This article looks at Moses and Jesus Christ from the viewpoint of Acts 7:20 and Hebrews 3:2-6.

Source: Clarion, 1988. 2 pages.

Acts 7:20 – Beautiful for God

At this time Moses was born, and was beautiful before God.

Acts 7:20

As Stephen recounts the history of Israel and the way of the promise before the Sanhedrin, he makes a significant statement about Moses. The disciples of the Lord Jesus had always been regarded as critical of Moses and the law, but Stephen here emphatically states that Moses was beautiful before God. One might even have expected a less graphic expression. Why the specific choice of such a term to describe God's attitude to Moses?

In fact Stephen quotes here the exact word used in the Septuagint in Exodus 2:2, where it states that when Moses' mother saw that he was a goodly child, she hid him for three months. After that, in a last desperate attempt to save the child, she put him in a basket among the reeds in the river. The account indicates that Pharaoh's daughter, who happened to come to the river and find Moses, also considered him to be a beautiful child. Even though she knew he was a Hebrew child, she adopted him and gave him the name Moses.

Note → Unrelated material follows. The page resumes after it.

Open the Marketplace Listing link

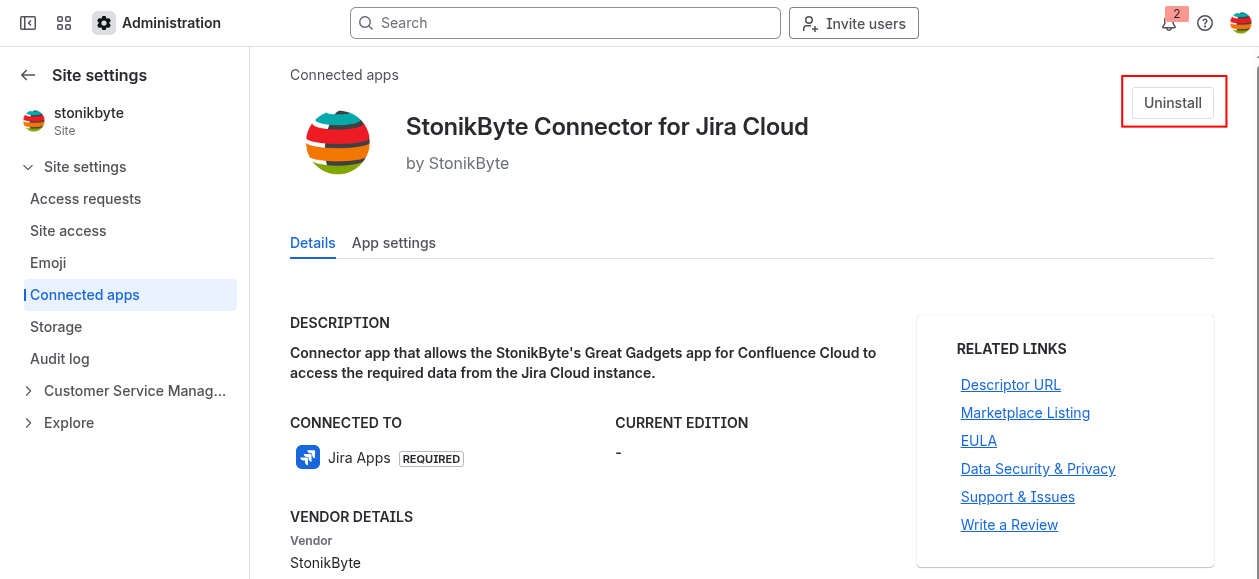(1025, 413)
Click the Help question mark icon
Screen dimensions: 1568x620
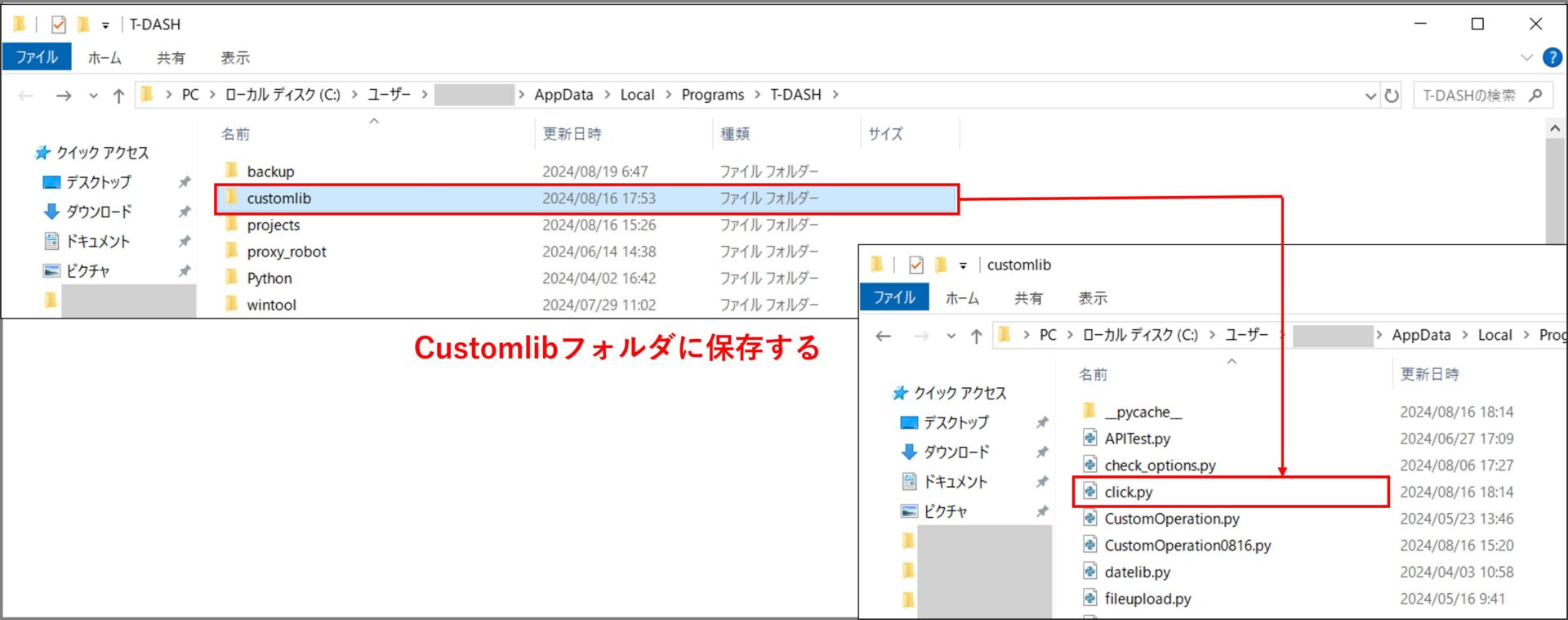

In accenting this word in his speech before the chief priests, Stephen shows how God was working through the hands of men. The letter to the Hebrews uses the same word about Moses in Hebrews 11:23, where it states that the parents acted out of faith in hiding the child. God uses the sign of outward appearance, an appearance of strength and health, to indicate that this was a special child. So marked was his appearance that not only his mother but Pharaoh's daughter was struck by it. And behind all this, says Stephen, we must see the hand of God. In the choice of the parents and the adopting mother, Pharaoh's daughter, we see the choice of God. Moses was especially chosen by God, and his special vocation was in effect visible from birth onwards.

Stephen also places this new beginning within the context of Pharaoh's decision to kill all the male children in Israel. The time of near annihilation becomes, by divine intervention, the time of the birth of redemption. And even Moses' name reflect this. As one saved from water he was as one risen from the dead. As Calvin puts it, the minister of deliverance seemed dead even before he was born.

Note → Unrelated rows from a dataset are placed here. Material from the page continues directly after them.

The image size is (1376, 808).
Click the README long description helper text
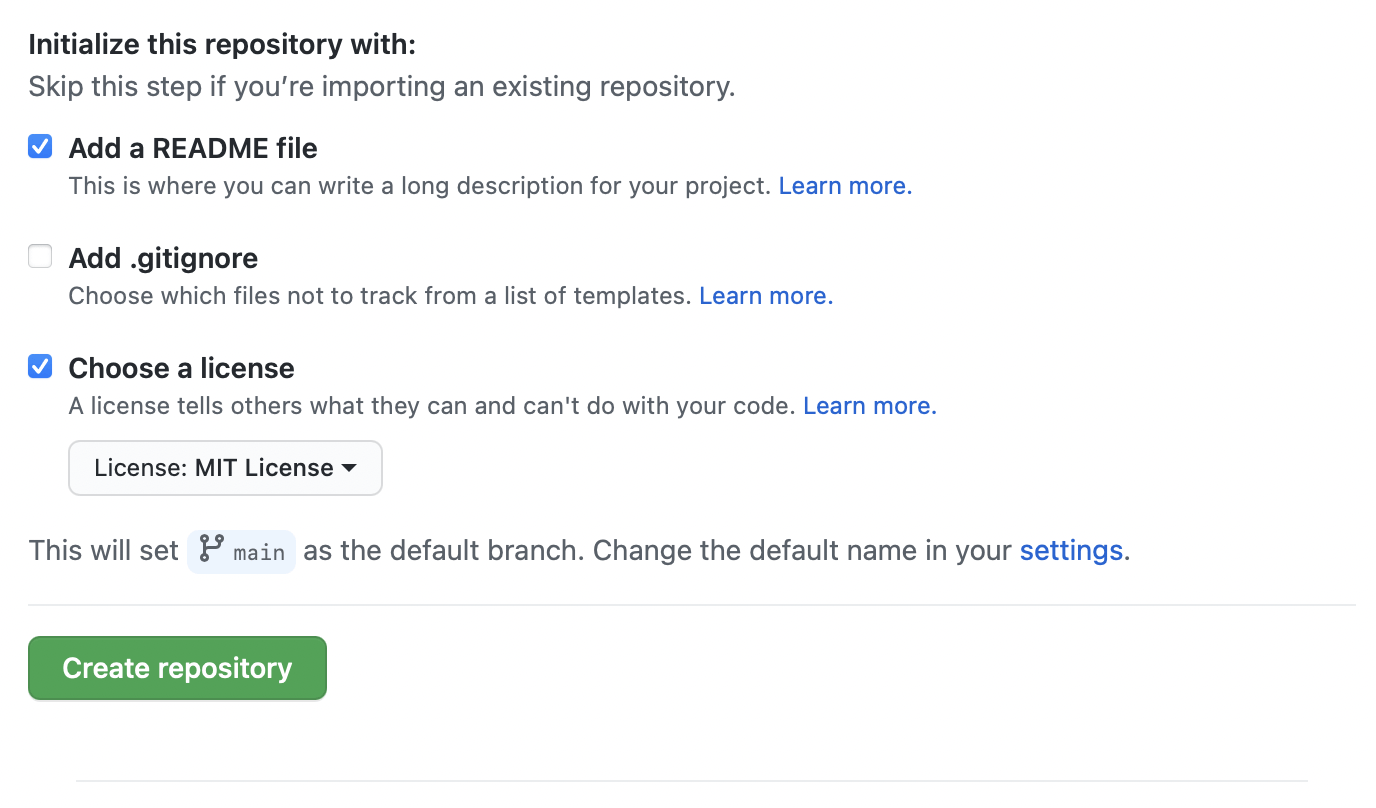[x=422, y=186]
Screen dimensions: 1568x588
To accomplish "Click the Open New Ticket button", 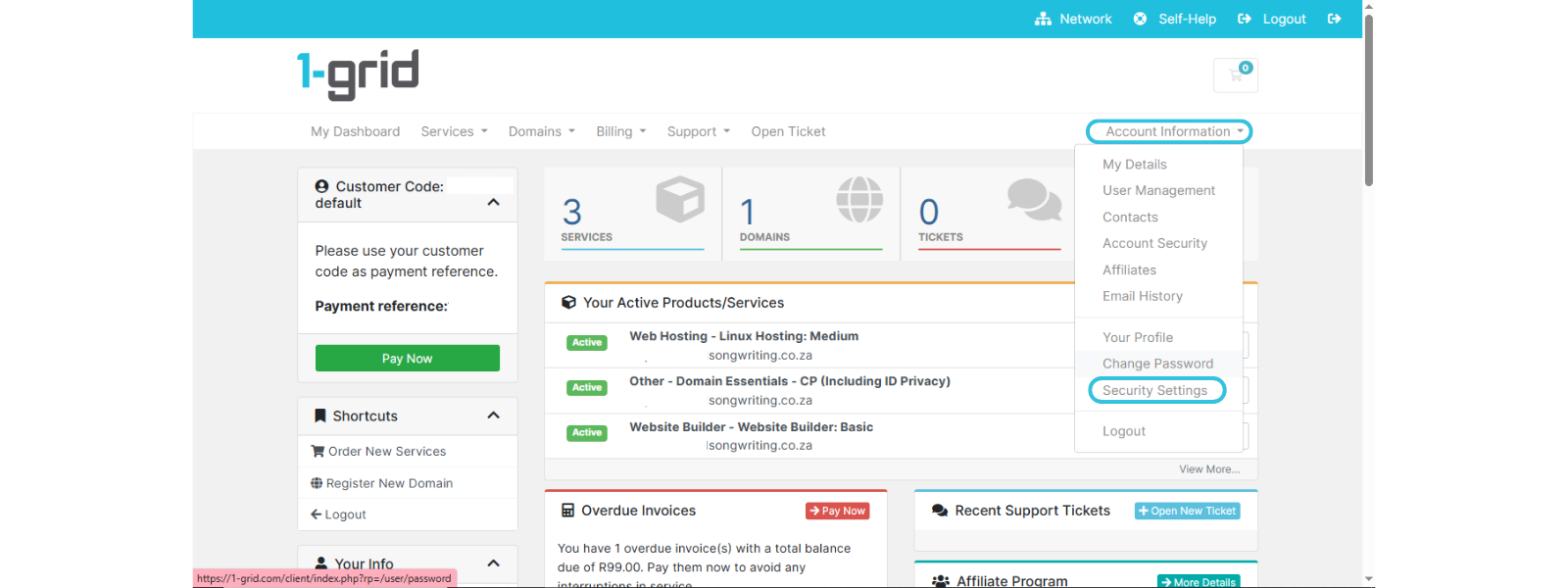I will point(1187,511).
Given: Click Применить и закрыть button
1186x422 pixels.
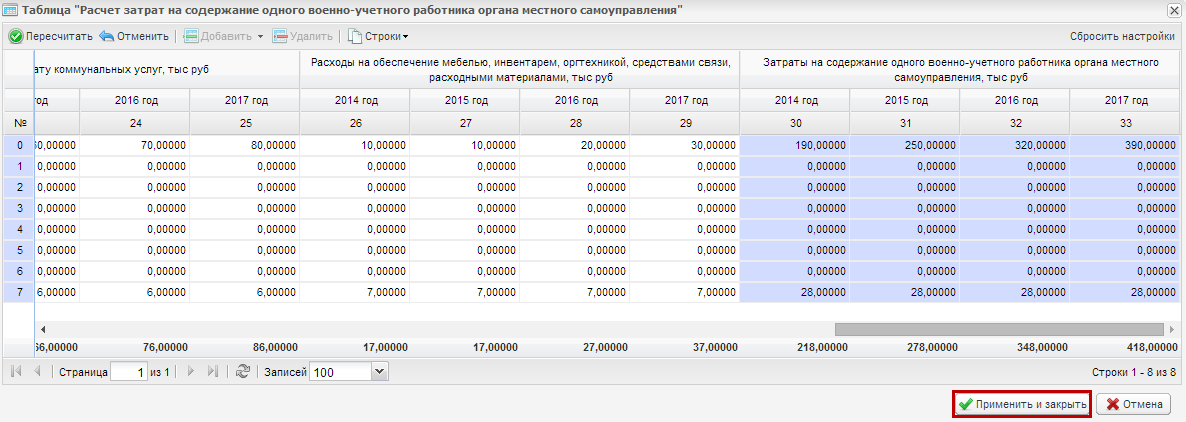Looking at the screenshot, I should [1022, 405].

All this puts the new beginning in the light of God's unending mercy and faithfulness! The initiative is born solely out of Him! And even though He uses people as His instruments, – the parents in faith, and Pharaoh's daughter as an unknowing helper – the work is solely His.

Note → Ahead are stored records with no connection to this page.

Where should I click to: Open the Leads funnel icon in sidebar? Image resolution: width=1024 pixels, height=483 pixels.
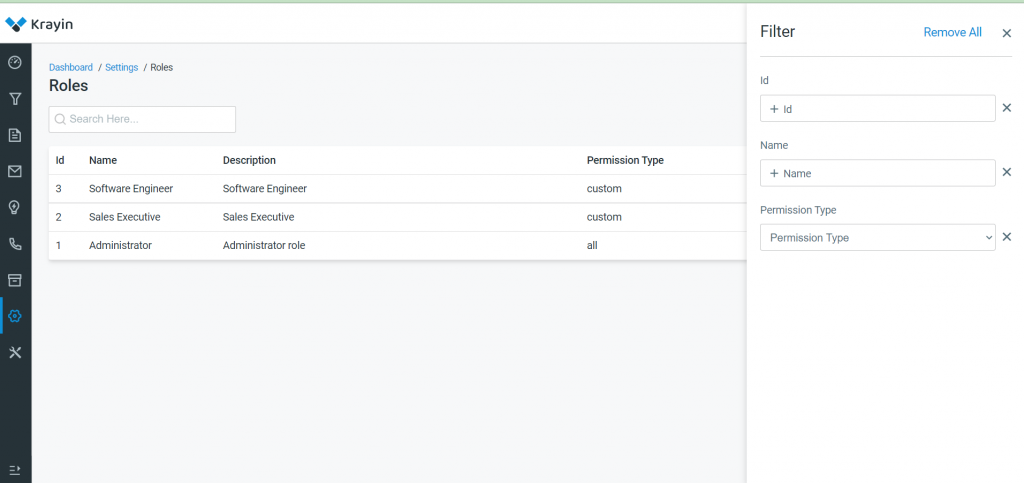click(x=15, y=99)
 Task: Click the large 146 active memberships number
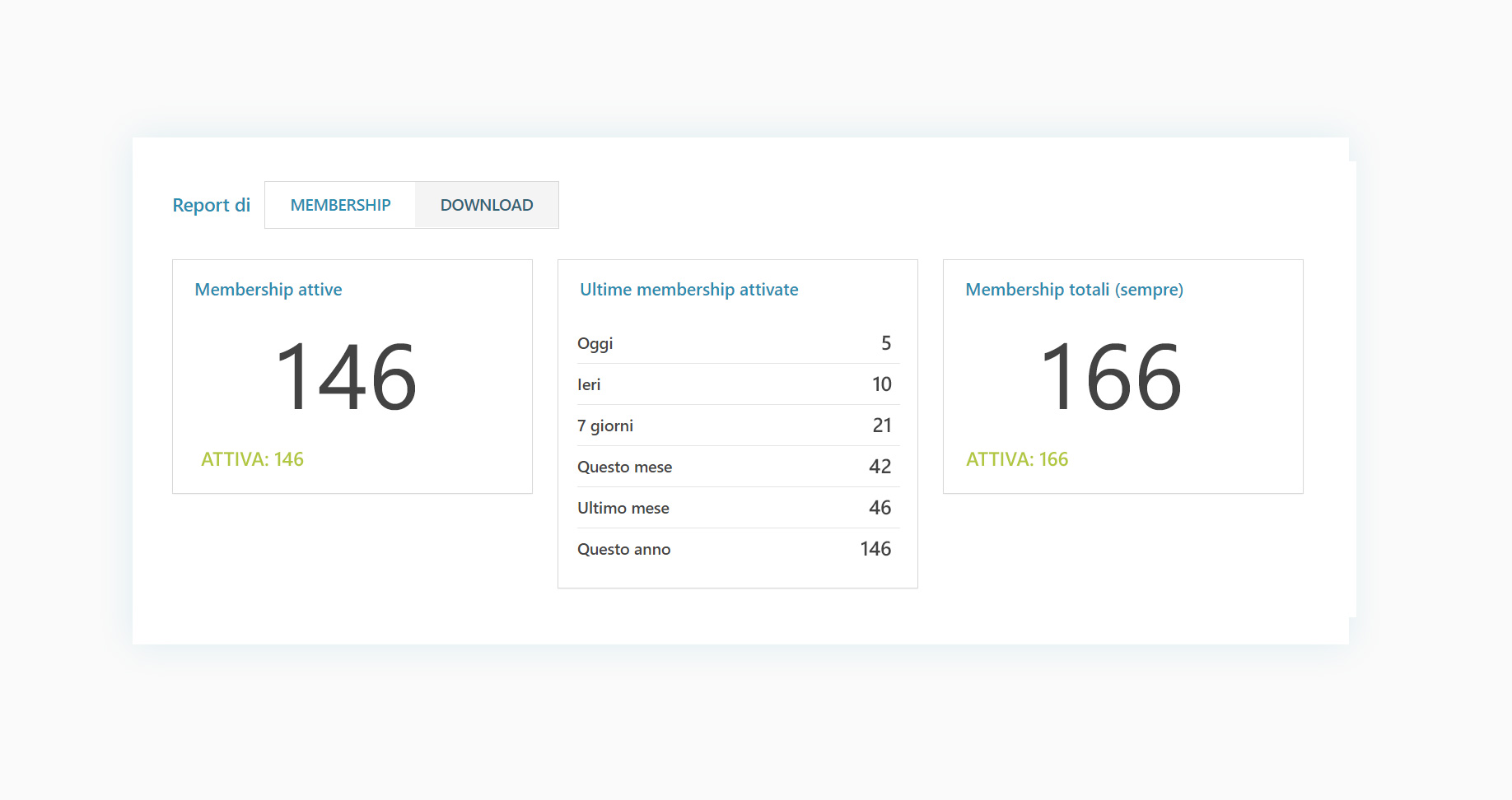[x=346, y=377]
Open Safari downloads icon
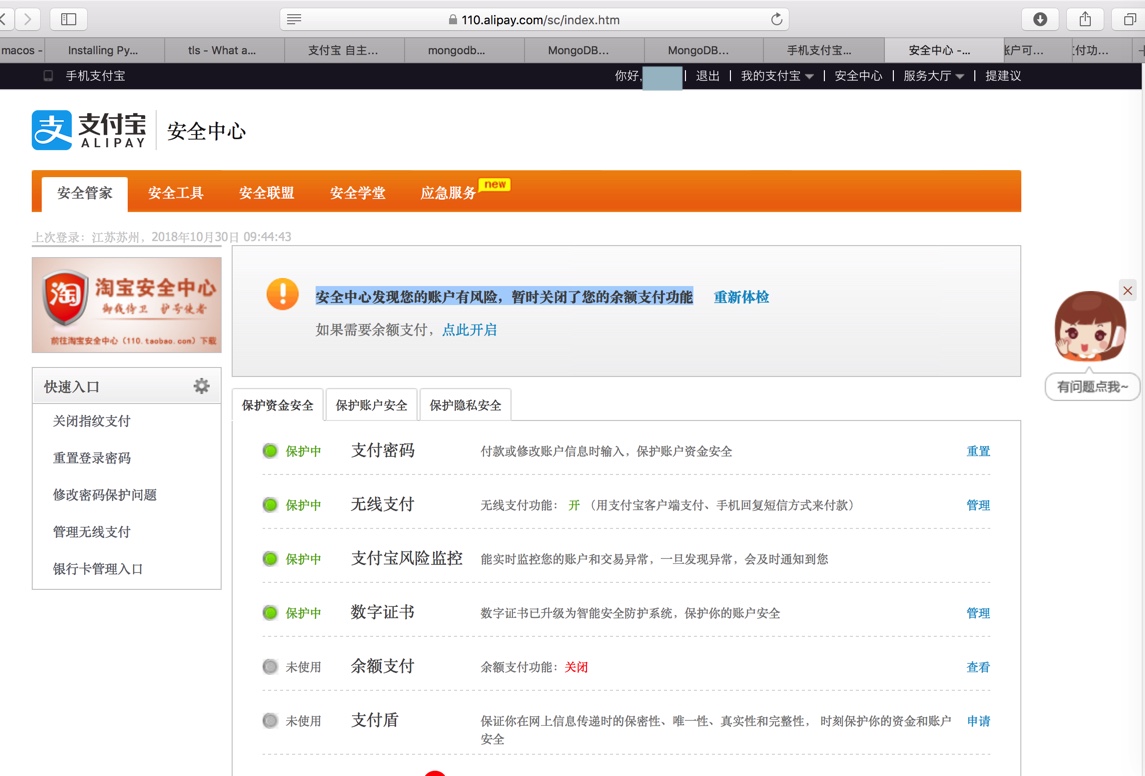 coord(1040,19)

Here Moses is a type of the greater Servant that was to come. Stephen even points to this in his address, for he recalls how Moses announced the coming of a greater prophet, v. 37. And the letter to the Hebrews puts these two, Moses and Christ, side by side, Hebrews 3:2ff. Moses, it says, was faithful in God's house as a servant, but the Lord Jesus was faithful as a son. For Moses could not see all that his Master was doing, and he knew neither the direction nor end of his ministry. But he faithfully testified to a greater future that was coming. But Christ was active from before the foundation of the world, and He knew all about the house that God was building. And He willingly accepted His calling in the building of this house.

Here Christ rises above Moses as a son rises above the servant. For Moses was beautiful before God – chosen by God, and equipped from birth. But the Son? The depth of His humiliation was far worse. “He had no form or comeliness that we should look at him, and no beauty that we should desire him,” Isaiah 53:2. In His human nature He bore God's wrath against sin, and this wrath manifested itself in every possible way. The scorn of church and world came upon Him. Even the earth did not let Him alone.

Yet in all this God desired Him as none other. The Pharisees challenged God to deliver Him on the cross, “if he desires him,” Matthew 27:42. But God did desire Him at that moment in the deepest hour of His suffering! He desired Him to finish His work, and to remain on the cross to the end. This was His will and counsel for our redemption!

In God's way with Moses we see an allusion to Christ. Like Moses He was one destined for death, and yet one raised from the dead. So He excels Moses in every way. Moses is saved through water, and saves Israel through water. Christ brings the fire of purification, and saves His people through the fire of the last judgement. Moses was beautiful before God; Christ was desired by God even without human beauty. Moses was a faithful servant, Christ is the faithful, desired Son – the only Son of the Father!

So we stand thankful for Moses' service. But – and this is Stephen's point – we must see his service in its proper light. He pointed to the greater Son who was coming! And where Moses was beautiful before God, the Son, above all, is His chosen Servant. Indeed, in Him we are saved, and in Him we all, through faith, may be beautiful before God. For does not He desire His own?